La Sala Plena de la Corte Suprema de Justicia ha emitido un contundente comunicado institucional en el que rechaza cualquier intento de presión, condicionalidad o censura a las decisiones judiciales, en respuesta a las recientes declaraciones del presidente del Congreso, Fernando Rospigliosi, quien cuestionó públicamente a los jueces y planteó la necesidad de “barrer” el sistema judicial.
En el comunicado, el máximo órgano deliberante del poder judicial advirtió que es inaceptable que resoluciones dictadas en el ámbito de su competencia sean objeto de amenazas de intervencionismo político, sanciones disciplinarias o censura. Según él, este tipo de práctica no sólo viola la independencia judicial, sino que también pone en peligro el orden democrático.

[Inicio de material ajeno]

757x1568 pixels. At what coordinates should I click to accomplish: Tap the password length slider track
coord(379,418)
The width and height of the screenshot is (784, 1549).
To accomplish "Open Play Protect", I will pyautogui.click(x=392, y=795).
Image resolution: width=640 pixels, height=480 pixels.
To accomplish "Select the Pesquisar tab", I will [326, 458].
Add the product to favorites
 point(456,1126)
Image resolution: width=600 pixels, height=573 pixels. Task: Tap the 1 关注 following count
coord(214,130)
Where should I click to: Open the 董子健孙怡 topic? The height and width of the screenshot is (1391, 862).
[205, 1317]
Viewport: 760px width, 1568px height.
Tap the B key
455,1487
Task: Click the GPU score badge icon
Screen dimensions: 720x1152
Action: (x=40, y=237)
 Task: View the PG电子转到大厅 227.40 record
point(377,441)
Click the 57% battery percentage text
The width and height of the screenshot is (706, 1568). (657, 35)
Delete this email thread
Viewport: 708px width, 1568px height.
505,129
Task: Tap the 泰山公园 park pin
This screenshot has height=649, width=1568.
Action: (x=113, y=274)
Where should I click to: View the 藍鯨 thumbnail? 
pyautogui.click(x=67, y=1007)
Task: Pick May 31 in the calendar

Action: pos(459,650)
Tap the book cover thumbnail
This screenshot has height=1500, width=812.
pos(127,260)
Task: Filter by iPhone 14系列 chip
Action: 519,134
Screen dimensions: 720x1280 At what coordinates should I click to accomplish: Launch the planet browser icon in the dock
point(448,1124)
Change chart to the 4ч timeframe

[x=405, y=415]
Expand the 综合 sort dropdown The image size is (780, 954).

“Esto implica la destrucción del sistema judicial, cuya cúspide es el poder judicial, así como la cancelación de la tutela judicial efectiva a la que tiene derecho todo ciudadano”, subraya el documento.
Antecedentes de la declaración
La reacción de la Corte Suprema se produce luego de que Rospigliosi cuestionara a jueces que se negaron a aplicar una ley aprobada por el Congreso que permitiría la prescripción de crímenes de lesa humanidad cometidos antes de 2002, como parte del caso Cayara. Asimismo, el legislador fujimorista denunció ante el Consejo Nacional de Justicia (JNJ) a un juez que había declarado inaplicables los artículos de la llamada ley contra las ONG (ley APCI), al considerar que violaban derechos fundamentales.